Although I’ve brought up a lot of humbug over the last week or so, in the end I do enjoy Christmas in Japan, although it comes with a few ghosts.
Ghosts of Christmas Past
One thing I miss in Japan is that almost no one sends presents before Christmas. If they do, we usually keep them hidden. This means there’s no torture from seeing early arriving presents placed under the tree. When I was a kid, we all got good at spatial analysis and investigation and weight versus volume versus internal movement ratios as we picked wrapped presents up and shook them.
A typical conversation:
(Sister and I quietly pick up and shake presents.)
Mom– (from another room) What are you two doing in there?
Me and Sister–Nothing!
Mom–Leave those presents alone.
Me–Sister’s shaking the presents!
Sister– $@#%$ #$%^$^ @#$%$^ #$%%^^!!!
Me–Sister said bad words!
Something like that.
You also had de facto scientific experiments involving psychic ability as you waved your hands over the presents and tried to divine what they were. This improved with experience and you eventually learned which shapes were probably underwear and socks and which were actually something useful like action figures or computer games.
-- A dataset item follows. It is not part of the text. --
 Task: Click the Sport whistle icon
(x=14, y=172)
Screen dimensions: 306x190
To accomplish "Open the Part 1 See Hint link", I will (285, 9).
Every now and then a cruel parent or other relative would put socks in a larger box to throw you off.
Ghosts of Christmas Present
Here in the present we don’t have a lot of space and have never had a big tree which means we’ve never had a formal “trim the tree and put up Christmas decorations day”. Also, Christmas is complicated by the New Year’s holiday when relatives hand the girls large sums of cash contained in annoyingly cute envelopes and they go buy whatever they want (after large chunks of it are secured for savings and/or education).
It is also a tradition to explain to our girls that we didn’t actually steal their money, we just “secured it”. (Shut up. You didn’t build that.)
Also, our oldest’s birthday is in mid-January which complicates presents. We’ve not yet (emphasis on yet) been cruel enough to give one present and say it counts for both celebrations, but we’re seriously considering it. This is partly because as presents get smaller, and make a less impressive pile in the morning, they get more expensive. (This is an important formula we need to remember and need to teach the girls about.)
Ghosts of Christmas Future
Someday (hopefully next year) we’d like to get the girls back to the USA for a full blown US Christmas complete with large trees, lots of Christmas lights and several metric tons of food. I also want them to experience the torture of the early presents. (I think there’s a lesson in patience and delayed gratification in there somewhere but I’m not sure I ever learned it and will have a hard time teaching it.)
Until then, God bless you, everyone. And Merry Christmas.